@jgreco is right that staying patched is not a magic fix, but it is a necessary minimum.
Well, no, that's not what I said. If you do system hardening, patching without downtime becomes effectively impossible. But it's also unnecessary for most vulnerabilities.
The vast majority of vulnerabilities require that an attacker gain some form of access to a system. You can't exploit something like FreeBSD-SA-19:23-midi from remote. You have to gain a local non-root shell and then you might be able to wrangle root out of it.
Other attacks such as FreeBSD-SA-19:18-bzip2 can be externally influenced (i.e. by providing corrupted data on an external patch archive) but require that the local administrator trigger that process. There's a bunch of irony that it's actually patching your system that allows susceptibility to that vulnerability, sigh.
FreeBSD-SA-19:04-ntp could be problematic but in general you shouldn't be configuring your system to allow mode 6 from most other hosts. This and other network-based attacks is by far the most problematic class of attacks which may require patching. 19:04-ntp *shouldn't* require patching if you configure your hosts with a firewall that only lets your hosts talk to your site NTP servers, though. (Yes, I realize most people don't bother to set up site DNS recursers or site NTP servers these days, shame on them.)
So the real question is what's actually a risk. SA-19:23-midi isn't an issue if you don't have a local account. On most systems running conventional FreeBSD, where people drink the ports kool-aid, you do your happy ports-based install of Apache and PHP and you install any of the routinely-probed-for PHP crapware with every-other-week vulnerability, and, yes, sooner or later (hint: sooner), a bad guy will find his way to a /bin/sh-exposing vulnerability in your web app, and then use 19:23-midi because your Apache install was never secure.
What's *better* is to run an Apache install that's jailed. And I don't mean installing a full FreeBSD image in a jail and then installing Apache in *that* - that's approximately just as insecure and problematic as running it in the base. I mean literally running a jail that doesn't contain a /bin/sh, and where the only things running in it are Apache, PHP, and other necessary support files. This is strong protection against the skript kiddiez.
The other thing is compartmentalization.
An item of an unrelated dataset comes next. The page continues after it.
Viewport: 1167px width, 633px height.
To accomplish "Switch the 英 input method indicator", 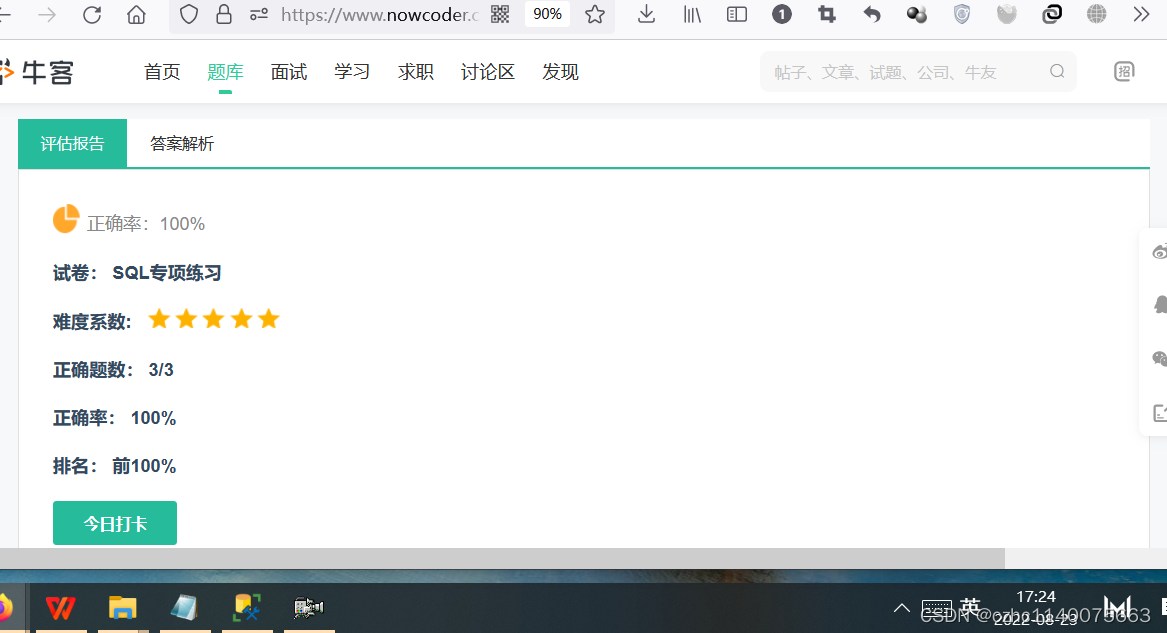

If you run a single host with ten services on it, that's ten points of entry, and a vulnerability in any one of those means that an attacker who can get in via one of them can then rummage around as root and subvert some of the other nine, or exfil some of the data from those other services. When you run a single host with your web site and your blog and your customer data in MySQL and your e-mail all on that one host, you're asking for a world of hurt. Run each thing as a separate VM.
Patching plays a role. Any service that's actually exposed to the public should of course be patched to the gills. But there's a lot of things you can do with design and architecture that are a lot more effective at controlling the attack surface and risk factors. It's just a shame that these aren't commonly applied.